La panacea que parece prometer nuestra época, sobre todo para las clases media y alta argentinas, de ser un viajero constante, si es posible becado o subsidiado por alguien, migrando de país en país, no como turista por un día, sino habitando tal o cual parte del mundo algunos meses, se derrumba, se deshace en Phoenix cuando el narrador dice en Diciembre,: “De golpe lamento tremendamente no haber tenido un gato, quisiera tener uno ahora, pero me la paso mudándome, y los meses en los que no estoy aquí lo desaconsejan; no puedo ni hacerme cargo de un gato, hasta un gato es too much load, me entristece pensar.” Los personajes de Muslip pasan temporadas en distintas partes del globo, permaneciendo el tiempo que conceda la ilusión (de una carrera promisoria, de un amor pleno, de un trabajo mejor), hasta que la estafa se declara, la decepción llega, y esos mismos personajes, sin concluir ni aprehender nada, catapultan lo mismo hacia otra región, real, pasada, imaginaria o futura. Pero el narrador-personaje de Muslip no se enoja con sus congéneres, intenta comprenderlos, se integra a ellos cuestionándose (y en eso quizá permita el reconocimiento del lector) y trata no de superar o evitar el mecanismo roto sino, menos ambicioso, de describir y entender cómo funciona.

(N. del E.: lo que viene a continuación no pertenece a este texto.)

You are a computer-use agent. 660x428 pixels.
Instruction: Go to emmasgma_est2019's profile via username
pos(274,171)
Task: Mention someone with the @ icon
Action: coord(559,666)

El último cuento del libro, Paraguay, gira en torno a un encuentro. Un encuentro algo amoroso y algo erótico también. “Nos ayudó la serie de casualidades que parece responder a una íntima voluntad; si esa voluntad se hubiera hecho más visible, si hubiera sido más premeditado manejar el tiempo y los movimientos como para favorecer un encuentro “casual”, seguramente el destino o lo que fuese se habría revelado contra esa pretensión de controlar el paso de los acontecimientos y entonces no habría pasado nada”. En Phoenix queda de manifiesto que todo encuentro, ya sea con las personas, los lugares o las cosas, guarda esa tensión: o bien se desliza hacia lo contingente (pero, como bien anota, con una intima voluntad) o bien se vicia de un control a la vez policíaco e ingenuo.

Eduardo Muslip es un escritor que posee el don de la narración. Como su admirado Eca de Queiroz, como Sebald, como Katherine Anne-Porter, como Joseph Roth, su voz, nada tortuosa y sin embargo, nada superficial, reclama relatos largos, lo que hasta ahora ha venido gestando de manera brillante.